Jeder schaut für sich selbst?
Anderer Ansicht ist Gewerkschaftschef und SP-Ständerat Pierre-Yves Maillard, der in der Gesellschaft eine grosse Solidarität ortet. «Es gibt kaum Spaltungen im Land», sagt er. Fast alle Generationen hätten die Initiative der Gewerkschaften, SP und Grünen unterstützt. Das stimmt allerdings nicht ganz – gemäss der Umfrage haben auch die 35- bis 49-Jährigen Nein gestimmt, während die über 50-Jährigen dafür waren.
Jeder schaut für sich selbst – ist der Generationengraben zum Konflikt geworden? Politologe Lucas Leemann sagt: «Tatsächlich ist der Ja-Anteil bei den über 65-Jährigen fast doppelt so hoch wie jener der 18- bis 34-Jährigen.» Andererseits müsse man auch sehen: «Zwei von fünf Jungen haben Ja gestimmt.»
Das unterschiedliche Abstimmungsverhalten zwischen jung und alt habe auch mit der Lebensrealität zu tun: «Wenn man jung ist, kann man sich schlicht nicht vorstellen, wie es ist, im Alter finanziell schlecht dazustellen und keine Möglichkeiten mehr zu haben, das Einkommen zu verbessern.»
«Man muss auch sehen: Zwei von fünf Jungen haben Ja gestimmt.»
Dennoch: «Es ist ja nicht so, dass 90 Prozent der Jungen gegen die 13. AHV-Rente war. 40 Prozent dieser Altersgruppe waren ebenfalls dafür.» Von einem Konflikt würde er deshalb nicht sprechen. Es gebe noch weitere Gräben: Bei der SP haben doppelt so viele Ja gestimmt wie bei der GLP. Und dann gibt es Differenzen nach Einkommen: Bei jenen mit 4000 Franken Monatslohn haben 70 Prozent Ja gestimmt, bei denen mit über 16’000 Franken nur 39 Prozent. Oder: Personen ohne Lehrabschluss haben zu 69 Prozent Ja gestimmt, Akademiker hingegen mit 48 Prozent knapp Nein.

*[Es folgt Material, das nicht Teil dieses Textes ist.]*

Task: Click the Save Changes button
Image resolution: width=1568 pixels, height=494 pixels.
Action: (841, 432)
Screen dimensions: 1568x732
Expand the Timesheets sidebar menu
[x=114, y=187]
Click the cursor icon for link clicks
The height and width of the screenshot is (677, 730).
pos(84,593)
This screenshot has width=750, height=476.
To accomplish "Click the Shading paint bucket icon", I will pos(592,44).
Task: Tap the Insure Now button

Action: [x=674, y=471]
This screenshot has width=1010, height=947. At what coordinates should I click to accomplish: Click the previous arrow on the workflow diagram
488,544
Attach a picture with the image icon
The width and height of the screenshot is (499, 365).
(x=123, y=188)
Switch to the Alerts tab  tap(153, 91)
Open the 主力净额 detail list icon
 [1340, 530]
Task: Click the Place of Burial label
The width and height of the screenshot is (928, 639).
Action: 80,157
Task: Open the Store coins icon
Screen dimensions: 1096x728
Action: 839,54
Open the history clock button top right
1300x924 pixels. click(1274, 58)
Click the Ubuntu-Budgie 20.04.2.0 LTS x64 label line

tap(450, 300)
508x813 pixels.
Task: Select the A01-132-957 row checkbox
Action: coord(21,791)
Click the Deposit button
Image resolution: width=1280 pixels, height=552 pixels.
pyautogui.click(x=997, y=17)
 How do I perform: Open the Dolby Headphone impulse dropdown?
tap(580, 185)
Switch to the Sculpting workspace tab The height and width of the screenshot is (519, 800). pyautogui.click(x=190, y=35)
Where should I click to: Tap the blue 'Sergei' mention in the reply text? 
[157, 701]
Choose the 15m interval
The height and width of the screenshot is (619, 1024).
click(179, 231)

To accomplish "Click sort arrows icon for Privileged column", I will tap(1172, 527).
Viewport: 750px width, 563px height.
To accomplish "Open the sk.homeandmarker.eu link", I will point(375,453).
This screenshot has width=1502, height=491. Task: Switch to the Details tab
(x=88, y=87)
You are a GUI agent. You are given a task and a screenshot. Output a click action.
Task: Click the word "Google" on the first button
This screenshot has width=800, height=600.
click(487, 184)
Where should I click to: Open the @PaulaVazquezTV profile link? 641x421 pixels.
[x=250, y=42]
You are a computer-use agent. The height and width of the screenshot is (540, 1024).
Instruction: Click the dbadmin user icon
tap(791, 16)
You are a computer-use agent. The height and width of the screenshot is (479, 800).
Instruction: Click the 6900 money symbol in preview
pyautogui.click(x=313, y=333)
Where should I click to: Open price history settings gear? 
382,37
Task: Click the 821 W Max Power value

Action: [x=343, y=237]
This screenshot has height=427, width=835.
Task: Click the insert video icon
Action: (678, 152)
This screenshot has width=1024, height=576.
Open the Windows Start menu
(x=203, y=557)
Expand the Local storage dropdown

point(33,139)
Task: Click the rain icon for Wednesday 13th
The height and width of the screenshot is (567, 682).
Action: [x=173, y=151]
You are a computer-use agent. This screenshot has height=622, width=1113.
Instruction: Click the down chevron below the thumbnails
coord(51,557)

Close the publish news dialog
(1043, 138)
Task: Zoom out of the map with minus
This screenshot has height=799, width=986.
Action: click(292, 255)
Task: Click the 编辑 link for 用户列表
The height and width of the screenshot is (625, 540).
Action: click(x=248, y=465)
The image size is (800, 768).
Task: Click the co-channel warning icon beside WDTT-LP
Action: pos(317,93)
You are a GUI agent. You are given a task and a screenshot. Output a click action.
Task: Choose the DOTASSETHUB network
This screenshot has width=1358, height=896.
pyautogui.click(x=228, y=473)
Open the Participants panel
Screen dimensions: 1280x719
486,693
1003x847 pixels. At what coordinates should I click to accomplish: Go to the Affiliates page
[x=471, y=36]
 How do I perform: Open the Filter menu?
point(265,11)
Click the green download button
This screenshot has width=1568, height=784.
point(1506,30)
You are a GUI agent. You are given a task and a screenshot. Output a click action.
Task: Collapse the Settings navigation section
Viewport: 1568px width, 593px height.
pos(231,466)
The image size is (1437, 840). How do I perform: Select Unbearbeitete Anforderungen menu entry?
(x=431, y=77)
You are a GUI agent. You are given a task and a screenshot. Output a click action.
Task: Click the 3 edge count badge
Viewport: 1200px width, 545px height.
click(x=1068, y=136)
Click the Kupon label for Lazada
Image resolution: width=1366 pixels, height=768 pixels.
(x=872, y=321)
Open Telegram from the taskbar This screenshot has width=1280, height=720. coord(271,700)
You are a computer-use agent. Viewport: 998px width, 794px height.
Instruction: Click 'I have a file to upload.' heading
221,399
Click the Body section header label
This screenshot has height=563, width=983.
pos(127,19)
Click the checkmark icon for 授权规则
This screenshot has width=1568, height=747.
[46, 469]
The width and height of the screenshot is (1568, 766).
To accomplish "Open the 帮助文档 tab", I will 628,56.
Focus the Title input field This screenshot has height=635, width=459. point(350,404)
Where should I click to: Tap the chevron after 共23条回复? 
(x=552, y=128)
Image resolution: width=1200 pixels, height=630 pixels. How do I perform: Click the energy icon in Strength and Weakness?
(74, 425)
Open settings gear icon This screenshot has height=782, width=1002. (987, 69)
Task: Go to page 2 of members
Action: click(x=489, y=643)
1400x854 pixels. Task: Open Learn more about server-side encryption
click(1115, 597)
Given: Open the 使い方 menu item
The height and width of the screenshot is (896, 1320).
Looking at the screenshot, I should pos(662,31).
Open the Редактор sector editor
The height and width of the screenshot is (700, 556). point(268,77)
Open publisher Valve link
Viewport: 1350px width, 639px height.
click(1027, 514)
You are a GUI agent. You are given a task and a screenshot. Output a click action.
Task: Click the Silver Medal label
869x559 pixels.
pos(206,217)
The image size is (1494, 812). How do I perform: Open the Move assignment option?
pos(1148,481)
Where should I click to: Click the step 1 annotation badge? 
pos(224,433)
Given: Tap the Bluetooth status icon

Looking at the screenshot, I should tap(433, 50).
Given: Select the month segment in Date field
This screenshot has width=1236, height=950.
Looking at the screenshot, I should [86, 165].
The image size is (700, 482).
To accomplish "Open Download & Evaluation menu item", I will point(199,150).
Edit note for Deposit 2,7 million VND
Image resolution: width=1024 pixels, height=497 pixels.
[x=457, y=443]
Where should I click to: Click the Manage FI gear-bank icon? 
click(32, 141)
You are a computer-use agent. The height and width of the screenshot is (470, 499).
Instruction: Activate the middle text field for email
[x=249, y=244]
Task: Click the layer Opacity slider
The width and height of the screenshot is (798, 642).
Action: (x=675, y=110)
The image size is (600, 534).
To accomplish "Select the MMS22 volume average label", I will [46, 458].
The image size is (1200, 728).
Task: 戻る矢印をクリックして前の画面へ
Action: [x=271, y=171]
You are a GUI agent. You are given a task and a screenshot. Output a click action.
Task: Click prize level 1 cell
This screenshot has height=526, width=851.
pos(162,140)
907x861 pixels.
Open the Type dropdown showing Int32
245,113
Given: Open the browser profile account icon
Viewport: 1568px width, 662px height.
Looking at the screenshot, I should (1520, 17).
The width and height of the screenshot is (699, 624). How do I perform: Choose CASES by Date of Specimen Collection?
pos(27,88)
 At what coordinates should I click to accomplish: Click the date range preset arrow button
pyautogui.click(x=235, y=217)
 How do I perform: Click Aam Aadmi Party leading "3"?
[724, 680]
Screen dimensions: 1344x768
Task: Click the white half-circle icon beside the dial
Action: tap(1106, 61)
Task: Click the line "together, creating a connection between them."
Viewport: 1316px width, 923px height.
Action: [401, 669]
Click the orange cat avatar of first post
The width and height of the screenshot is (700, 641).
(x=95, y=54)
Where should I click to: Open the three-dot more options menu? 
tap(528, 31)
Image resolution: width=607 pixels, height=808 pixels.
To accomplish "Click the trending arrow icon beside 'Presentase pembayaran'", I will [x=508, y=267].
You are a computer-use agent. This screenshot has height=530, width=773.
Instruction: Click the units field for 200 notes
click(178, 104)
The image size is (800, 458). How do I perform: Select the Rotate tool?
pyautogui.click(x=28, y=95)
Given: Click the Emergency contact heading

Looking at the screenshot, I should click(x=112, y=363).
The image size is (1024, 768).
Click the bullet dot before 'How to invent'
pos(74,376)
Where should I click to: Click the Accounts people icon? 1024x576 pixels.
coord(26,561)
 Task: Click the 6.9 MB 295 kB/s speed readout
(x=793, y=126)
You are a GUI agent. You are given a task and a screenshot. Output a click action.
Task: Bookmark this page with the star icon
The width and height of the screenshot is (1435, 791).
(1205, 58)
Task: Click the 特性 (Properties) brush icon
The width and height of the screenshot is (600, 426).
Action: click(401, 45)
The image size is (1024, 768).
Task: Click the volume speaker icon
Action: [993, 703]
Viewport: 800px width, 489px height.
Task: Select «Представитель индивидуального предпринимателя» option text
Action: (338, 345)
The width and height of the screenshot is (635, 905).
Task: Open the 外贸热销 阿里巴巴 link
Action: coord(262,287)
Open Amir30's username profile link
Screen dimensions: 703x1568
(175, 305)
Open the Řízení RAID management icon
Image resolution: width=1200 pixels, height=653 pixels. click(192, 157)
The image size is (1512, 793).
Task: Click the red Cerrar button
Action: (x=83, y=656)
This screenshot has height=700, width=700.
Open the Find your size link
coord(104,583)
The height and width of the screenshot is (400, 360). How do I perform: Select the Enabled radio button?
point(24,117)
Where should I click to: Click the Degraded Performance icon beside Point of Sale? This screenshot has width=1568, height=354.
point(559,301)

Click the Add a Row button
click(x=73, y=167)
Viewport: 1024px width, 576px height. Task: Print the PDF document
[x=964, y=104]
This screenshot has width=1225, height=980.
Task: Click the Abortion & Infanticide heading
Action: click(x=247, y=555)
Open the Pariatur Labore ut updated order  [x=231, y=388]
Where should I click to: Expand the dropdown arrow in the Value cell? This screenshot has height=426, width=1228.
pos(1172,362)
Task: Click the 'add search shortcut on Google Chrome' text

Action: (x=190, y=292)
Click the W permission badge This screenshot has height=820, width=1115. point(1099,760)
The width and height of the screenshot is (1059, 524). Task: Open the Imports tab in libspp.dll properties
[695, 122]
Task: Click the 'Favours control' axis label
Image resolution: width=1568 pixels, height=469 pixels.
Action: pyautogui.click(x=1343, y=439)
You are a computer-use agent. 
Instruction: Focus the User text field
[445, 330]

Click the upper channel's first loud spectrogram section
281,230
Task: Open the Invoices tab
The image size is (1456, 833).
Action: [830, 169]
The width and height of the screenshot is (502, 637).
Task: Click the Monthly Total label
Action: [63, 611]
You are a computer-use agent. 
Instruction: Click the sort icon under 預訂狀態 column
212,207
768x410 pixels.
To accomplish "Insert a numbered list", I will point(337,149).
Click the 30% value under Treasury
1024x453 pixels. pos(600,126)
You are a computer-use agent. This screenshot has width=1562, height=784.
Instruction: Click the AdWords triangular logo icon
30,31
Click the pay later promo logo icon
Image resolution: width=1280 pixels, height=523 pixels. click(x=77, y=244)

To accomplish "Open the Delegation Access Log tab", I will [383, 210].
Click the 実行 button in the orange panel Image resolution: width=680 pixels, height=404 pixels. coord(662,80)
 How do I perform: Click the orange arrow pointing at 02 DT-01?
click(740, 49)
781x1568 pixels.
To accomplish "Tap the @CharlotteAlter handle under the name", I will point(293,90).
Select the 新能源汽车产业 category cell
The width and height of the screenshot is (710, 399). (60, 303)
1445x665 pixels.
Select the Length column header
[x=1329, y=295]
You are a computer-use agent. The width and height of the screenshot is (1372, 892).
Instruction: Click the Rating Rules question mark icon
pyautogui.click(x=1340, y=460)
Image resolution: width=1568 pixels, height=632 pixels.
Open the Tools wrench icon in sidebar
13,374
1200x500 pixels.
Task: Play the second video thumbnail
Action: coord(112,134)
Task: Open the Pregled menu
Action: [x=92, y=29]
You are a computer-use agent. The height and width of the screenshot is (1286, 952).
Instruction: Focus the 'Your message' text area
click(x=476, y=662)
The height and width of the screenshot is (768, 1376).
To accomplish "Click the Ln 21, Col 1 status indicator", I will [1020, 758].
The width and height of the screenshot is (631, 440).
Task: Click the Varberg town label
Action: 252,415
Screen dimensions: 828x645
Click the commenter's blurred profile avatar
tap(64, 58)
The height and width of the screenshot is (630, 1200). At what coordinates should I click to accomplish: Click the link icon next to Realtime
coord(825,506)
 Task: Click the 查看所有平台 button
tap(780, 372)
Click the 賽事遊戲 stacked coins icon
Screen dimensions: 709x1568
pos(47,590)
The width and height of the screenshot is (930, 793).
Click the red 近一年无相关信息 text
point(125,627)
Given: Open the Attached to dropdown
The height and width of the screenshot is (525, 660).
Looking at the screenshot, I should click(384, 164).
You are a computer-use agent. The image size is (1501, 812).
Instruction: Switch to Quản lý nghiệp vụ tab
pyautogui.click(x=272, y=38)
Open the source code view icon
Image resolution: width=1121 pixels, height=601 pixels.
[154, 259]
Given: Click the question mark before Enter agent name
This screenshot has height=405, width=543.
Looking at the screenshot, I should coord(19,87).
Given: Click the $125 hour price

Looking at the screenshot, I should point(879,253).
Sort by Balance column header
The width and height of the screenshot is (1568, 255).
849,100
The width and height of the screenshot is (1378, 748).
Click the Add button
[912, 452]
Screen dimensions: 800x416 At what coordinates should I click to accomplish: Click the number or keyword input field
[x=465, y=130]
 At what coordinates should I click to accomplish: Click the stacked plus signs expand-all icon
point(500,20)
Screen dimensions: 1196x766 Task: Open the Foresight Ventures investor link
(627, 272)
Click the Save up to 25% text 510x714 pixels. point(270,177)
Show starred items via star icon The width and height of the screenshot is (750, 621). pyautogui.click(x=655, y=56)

Auch der scheidende Juso-Präsident Nicola Siegrist sagt: «Die grössten Gräben zeigen sich beim Einkommen. Reiche haben die 13. AHV-Rente abgelehnt, weil sie diese zu einem grossen Teil finanzieren müssen.» Junge zu überzeugen, sei schwierig gewesen, sagt Siegrist. Die Gegner hätten vor allem darauf abgezielt, dass die Junge um ihre eigene Rente zittern müsse. Er verstehe deshalb die Angst.
Von den bürgerlichen Jungparteien kommt harsche Kritik am Resultat: Die junge SVP will prüfen, ob die AHV überhaupt noch unterstützungswürdig ist, nachdem die Solidarität zwischen den Generationen «gebrochen» worden sei. Matthias Müller von den Jungfreisinnigen spricht von einem «rabenschwarzen Tag für die Jungen», die jetzt finanziell gewaltig unter die Räder kämen.
Innenministerin Elisabeth Baume-Schneider (SP) sagt im Gespräch mit 20 Minuten, der Generationengraben mache ihr keine Angst. Sie glaube nicht, dass er entscheidend gewesen sei für das Abstimmungsresultat. Es habe im ganzen Land in allen Bevölkerungsgruppen viel Zustimmung gegeben. Die Jungen müssten sich jetzt nicht unwohl fühlen, und die Älteren dürften nicht «überheblich» werden. «Die AHV ist und bleibt ein Generationenvertrag.»